Since my teens I’ve had a passion for thinking together with others on the basic questions of life. I recall going to the film “2001, A Space Odyssey” in the 9th grade with my friend Mike, and spending weeks questioning its meaning.
Aided by a book that came out after the movie was released, we finally understood the ambiguities and underlying meanings in the film by Arthur C. Clark and Stanley Kubrick. I recall Mike and I delving into questions about the emergence of humans and our place in the universe, which of course is what “2001” is about.
I credit those talks with awakening my philosophical vocation. Early on I diverged from 2001’s externalized premises about humankind’s emergence to internal processes in the evolution of intelligent life.
The question that took hold within me at 18 was: “How did nature, which unfolds in seamless wholeness, evolve a creature that is fragmenting the Earth all to hell?”
It took 15 years of sustained questioning, research, and talking with every philosopher west and east that would engage with me to reach a few new insights. Forty years later, they still hold up, and are more relevant than ever. They may still be ahead of their time, however.
But it wasn’t until I flew out to southern California in my 20’s from my native Michigan to attend two weeks of talks by the religious philosopher J. Krishnamurti that my passion for dialogue was ignited.
The talks and dialogues took place every other day outdoors, amidst a magnificent grove of oaks in beautiful Ojai Valley. Younger people with lesser means like myself camped at nearby Lake Casitas. We were almost entirely young men, with a smattering of young women, who wisely mostly kept to themselves.
On the last night, a group of us sat around a fire, as we usually did, and desultorily talked about the serious topics Krishnamurti spoke to during his talks. Rather than give our individual opinions however, I suggested that we see if we could truly think together.
There were 15-20 of us, and to get the ball rolling, I proposed that we agree on a question that we were all interested in to explore. I don’t recall the question, but the group quickly agreed on one, and we began to inquire together.
What was immediately remarkable is that though the group was composed of mostly young men, there was no sense of domination or competition. Indeed, we had set our egos aside, and began to listen to each other.
Opinions were seen as superficial, and beliefs as inimical to inquiry. Questions were responded to with further questions, in order to uncover assumptions, clarify premises, elucidate meanings, and expand and deepen the mutual inquiry.
Soon, we were thinking together as one mind. Each person asked a question or responded with a proposed insight, which was in turn taken up and held by the group as a whole.
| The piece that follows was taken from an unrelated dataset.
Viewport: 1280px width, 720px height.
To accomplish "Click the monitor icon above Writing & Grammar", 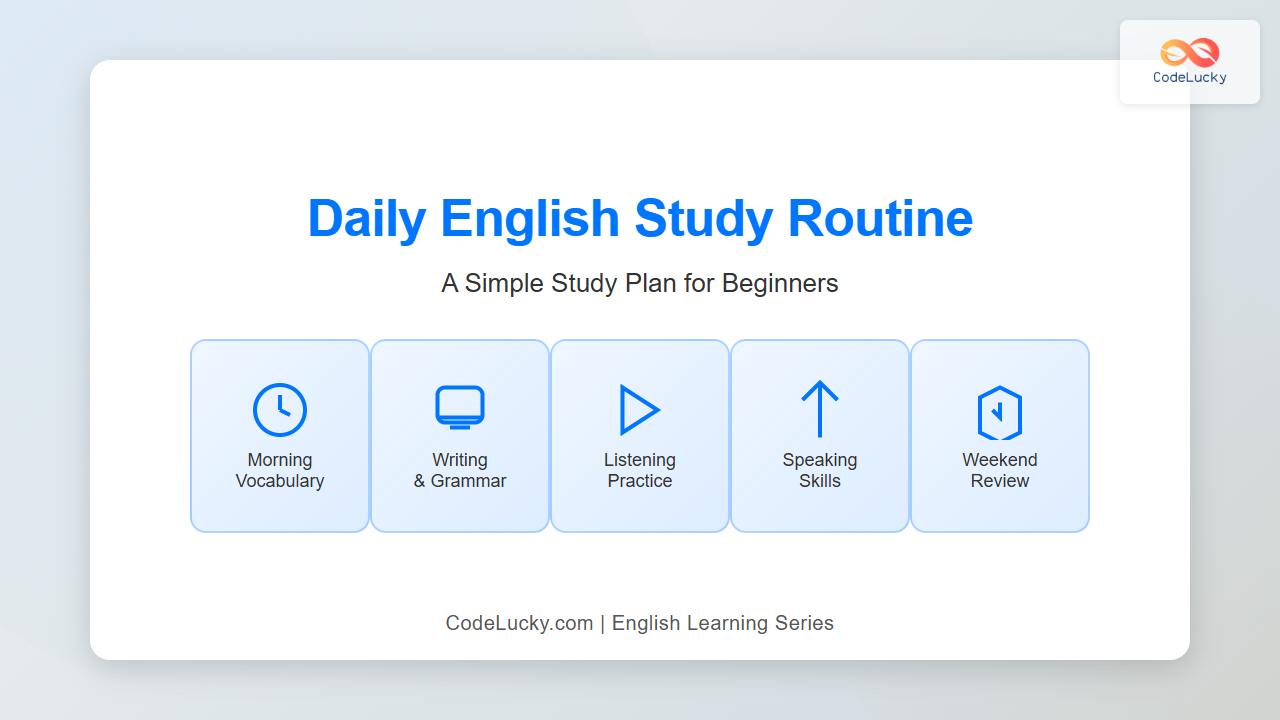I will pos(460,408).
There was that rare thing in a group — pauses, and silences.
I vividly recall that the entire experience had an organic quality to it — it began spontaneously, proceeded in an arc of questioning and shared insight without conflict, and ended naturally after about two hours.
None of the questions, clarifications of meaning, or insights were individually elicited or solicited. For two hours we ceased being separate individuals, with idiosyncratic beliefs, worldviews and opinions.
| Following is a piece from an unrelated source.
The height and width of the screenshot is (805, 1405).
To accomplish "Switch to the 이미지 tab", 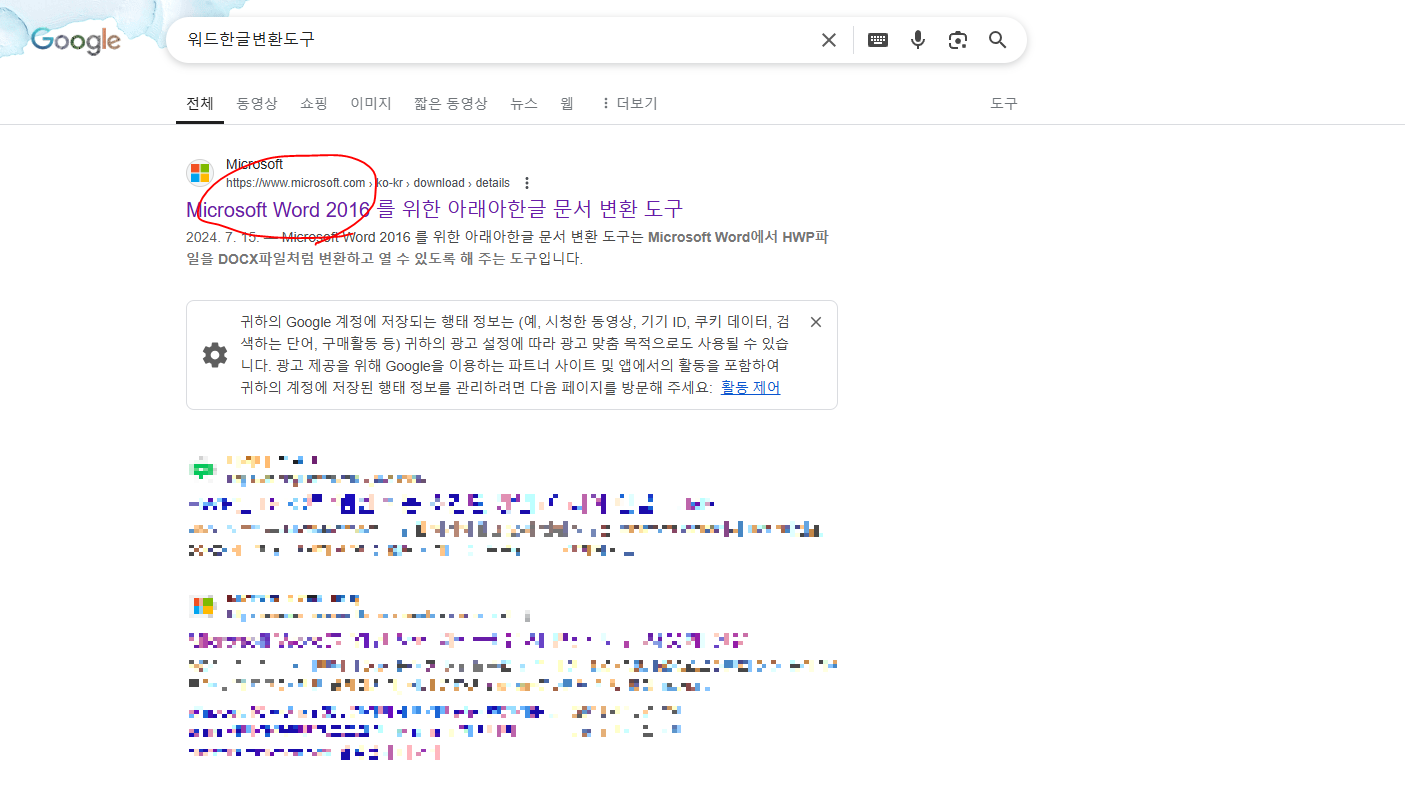I will 370,103.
The almost inescapable tendency in group dynamics to politely include each person’s perspectives was wholly absent. So there was none of the usual bullshit surrounding questions like, “What do you think?” or “How does that make you feel?”
Nor was there the pejorative implication of “group mind,” since we retained and immediately returned to our individuality after the phenomenon of thinking together as one mind ended.
As is always the case in a group, some spoke more, and some spoke less. But there was one fellow who never said a word. His quality of listening was palpable however, and deeply contributed to our shared insight that night.
With an urge to check that feeling, I approached him after the dialogue was over. I have a question, I said. “Be honest, I’m not trying to flatter or include you after the fact.”
“I noticed you didn’t say a single word, yet I felt you were a full participant in what happened here tonight, not an observer in the least. In fact, your listening contributed significantly to the dialogue. Is that how you see it?”
“That’s exactly how I felt,” he said. “I didn’t feel the need to say anything, yet at the same time was completely part of the inquiry as it unfolded. It was a tremendous thing that occurred here tonight.”
“Yes it was,” I replied, adding something that has turned out to be true for me in the decades since: I think it will affect each of us in our own ways for the rest of our lives.
Without doubt we were influenced by listening to Krishnamurti, a luminous human being of tremendous insight. Just as we were drawn there by a shared intent to listen to him over those two weeks.
But something other than influence was operating that night around the fire. It remains an untapped social potential for meeting the intensifying crisis of human consciousness.